Cynthia Riesterer shares her Horton knowledge - 13.03.18

In February 2018, NAISDA was fortunate to host Cynthia Riesterer along with fellow Horton teacher Alvin Rangel, for a two-week Horton Intensive. During this time, our Developing Artists had an opportunity to learn about this dynamic and functional dance form and improve their overall dance technique.

Left to Right: Craig Bary, Chima Olujie, Alvin Rangel, Kim Walker, Cynthia Riesterer and Frances Rings

The Horton Technique was pioneered by Lester Horton, who developed the dance form throughout the 1920s, 30s and 40s based on Native American dances, anatomical studies and other movement influences to strengthen and open up the body for performance in any style. Horton has remained an important dance technique, particularly across North America and most notably at the Alvin Ailey American Dance Theatre. The technique is seen to strengthen and increase the expressive range of dancers’ bodies. You can learn more about Horton Technique here.

Cynthia is one of the few people today teaching the original Horton Technique, as directly descended from the historic Lester Horton Dance Theatre. For twenty years, Cynthia was a student of and teaching assistant to the late James Truitte, an original member of the Horton Company and Alvin Ailey American Dance Theatre who came to be recognised as the world’s leading exponent of the Horton Technique in its purest form.

We had the opportunity to talk to Cynthia about her experiences teaching at NAISDA as part of the two-week Horton Intensive program. Here’s what she had to say.

How did you first become familiar with the Horton Technique?

I was at college aspiring to become a classical ballerina when I took a class with Mr James Truitte, one of the original students of Lester Horton. Mr Truitte was offered a teaching position at my college, the University of Cincinnati, teaching the Horton Technique. When I took his classes, it totally opened my eyes and changed my world. I was a long-term student of his and then became his assistant, helping to teach and demonstrate the Horton Technique for his classes.

Alvin and I are currently working on a large project, trying to preserve the Horton Technique as taught by James Truitte. He was the only one of Horton’s students who continued teaching until his death.

Why do you think Horton is such an important technique for dancers to learn?

Horton is one of the founding dance techniques of modern America. Its history is very interesting. Lester Horton developed the technique based on dance forms from other countries and Indigenous dance. This was at a time of great social segregation. When the Lester Horton Dance Theatre was established in 1946, it was the first multi-racial dance company and the first permanent theatre in the USA dedicated to modern dance.

The first time I read NAISDA’s mission statement, I gave a little gasp of joy. The spirit of NAISDA in promoting Indigenous people through artistry is similar to Lester Horton opening his door to dancers of all races. Horton’s choreography was known for making political statements and broaching delicate topics, much like what NAISDA was doing, and continues to do, in Australia.

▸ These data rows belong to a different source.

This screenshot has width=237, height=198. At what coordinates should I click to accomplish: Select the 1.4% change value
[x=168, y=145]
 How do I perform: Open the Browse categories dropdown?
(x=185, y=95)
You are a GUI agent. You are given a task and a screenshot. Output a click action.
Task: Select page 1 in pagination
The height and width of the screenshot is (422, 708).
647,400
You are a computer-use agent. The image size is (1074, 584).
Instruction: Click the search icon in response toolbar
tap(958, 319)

Tell me about your experiences teaching at NAISDA. What has it been like to conduct the Horton Intensive classes?

It’s been very exciting! Both Alvin and I have seen changes in the dancers, even over this short period of time. Their technique has become stronger and their overall level of ability has improved. Overall, I noticed a better sense of confidence in the way they move. The students were like sponges and were so open to us – they worked very hard. It was a really rewarding experience.

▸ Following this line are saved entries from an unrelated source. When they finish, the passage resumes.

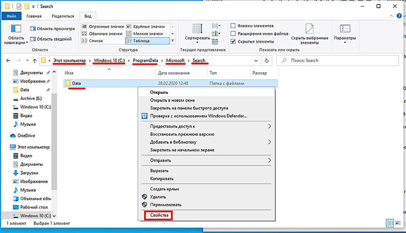Toggle File name extensions (Расширения имен файлов) checkbox
Viewport: 406px width, 233px height.
tap(233, 33)
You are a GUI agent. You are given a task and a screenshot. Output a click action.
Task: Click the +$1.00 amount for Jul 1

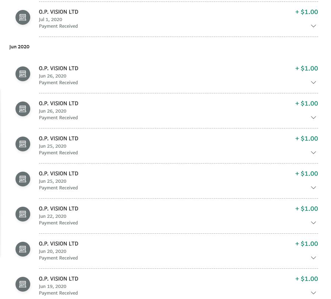click(x=307, y=12)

What advice do you have for NAISDA’s Developing Artists and really any aspiring dancers out there who are considering a career in dance?

To persevere. Dance is a really difficult profession and requires a lot of hard work, blood, sweat and tears and dedication. When I was first starting out, I had a lot of teachers who weren’t very encouraging, but when I met Mr Truitte, it all fell into place. It all takes time – just keep on pushing forward.